*Task to carry out:* Please output the records below in full, exactly as given, but without the images.

*Data for analysis:*
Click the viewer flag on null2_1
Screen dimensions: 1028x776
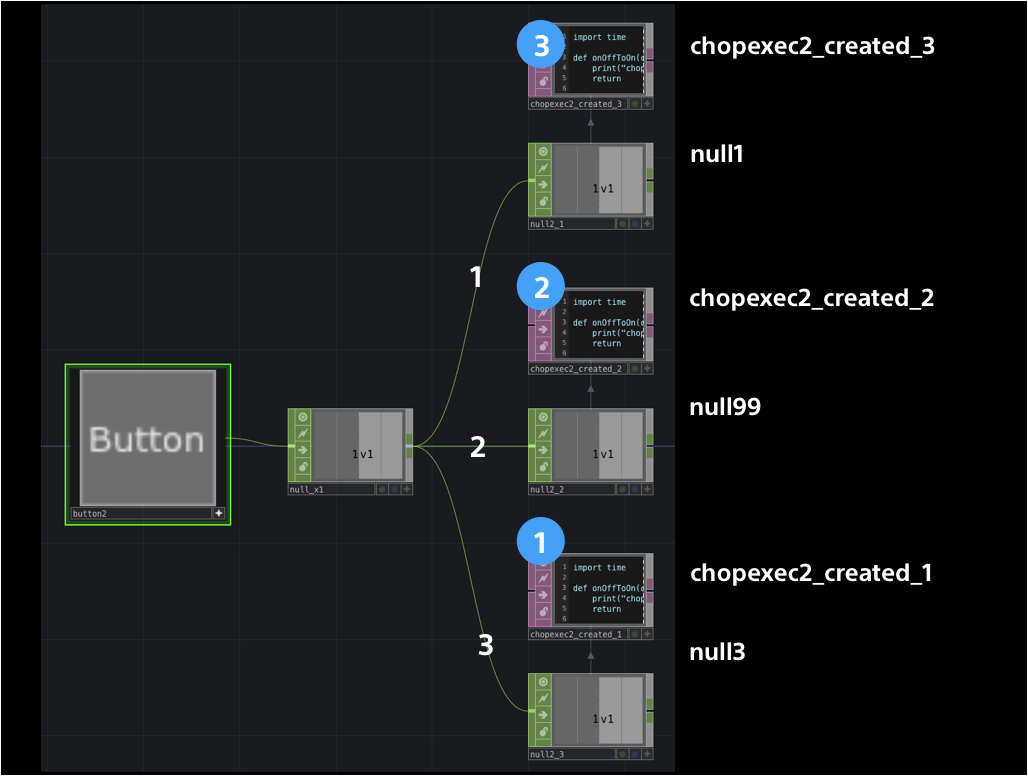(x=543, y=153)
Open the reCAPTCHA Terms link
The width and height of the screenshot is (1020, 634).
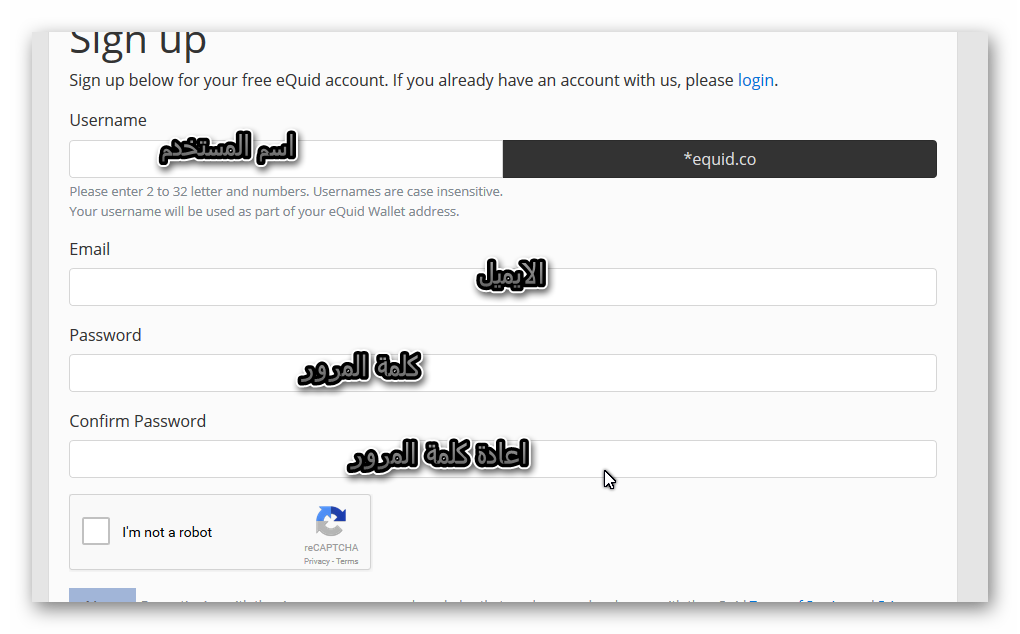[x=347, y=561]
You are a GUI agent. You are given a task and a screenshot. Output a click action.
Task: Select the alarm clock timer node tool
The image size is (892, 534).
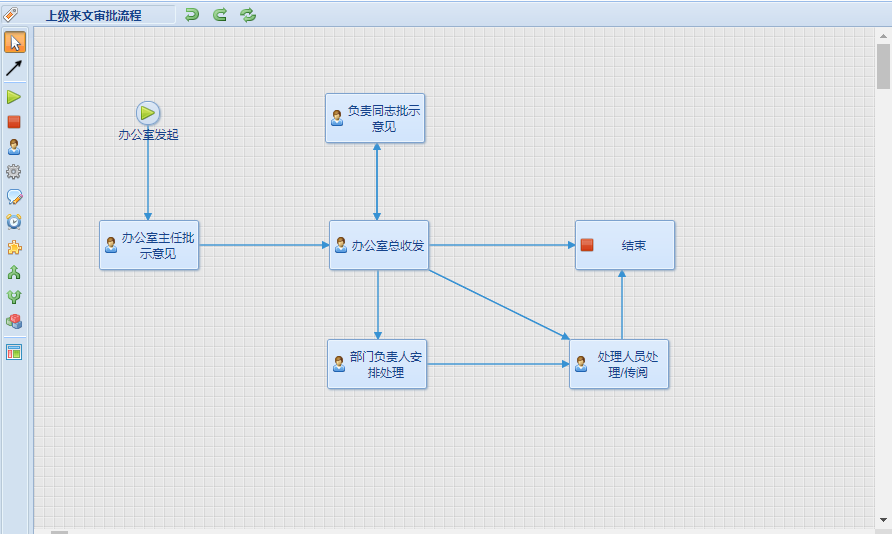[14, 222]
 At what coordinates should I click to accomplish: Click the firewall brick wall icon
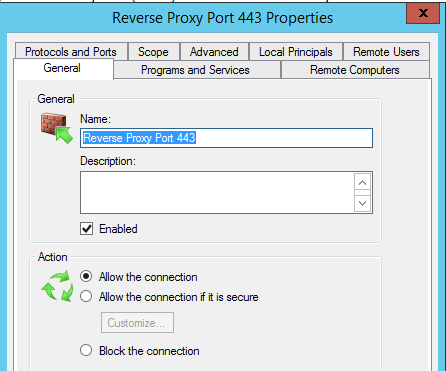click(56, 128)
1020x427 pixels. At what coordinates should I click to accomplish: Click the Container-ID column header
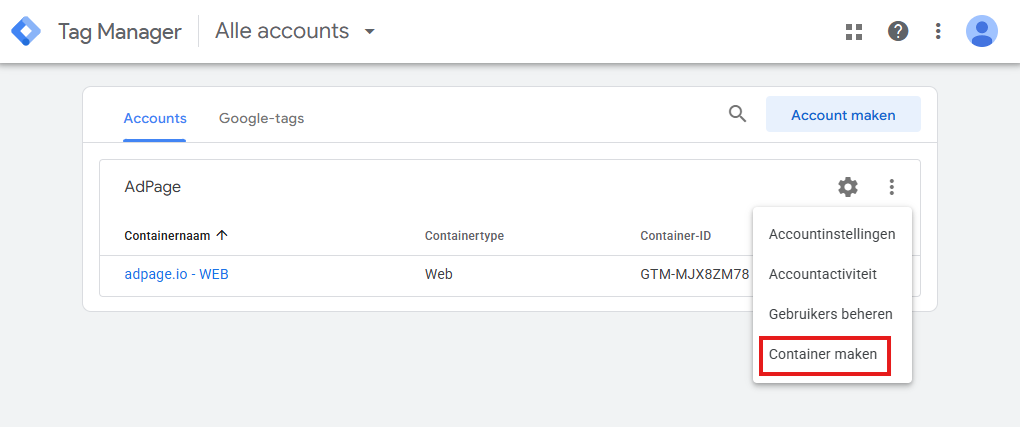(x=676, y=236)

*Answer space:*
Click the viewer flag on null2_1
Screen dimensions: 1028x776
(x=543, y=153)
Open the reCAPTCHA Terms link
The width and height of the screenshot is (1020, 634).
[x=347, y=561]
You are a GUI agent. You are given a task and a screenshot. Output a click action.
Task: Select the alarm clock timer node tool
The image size is (892, 534).
[14, 222]
 At what coordinates should I click to accomplish: Click the firewall brick wall icon
click(56, 128)
1020x427 pixels. At what coordinates should I click to accomplish: Click the Container-ID column header
(x=676, y=236)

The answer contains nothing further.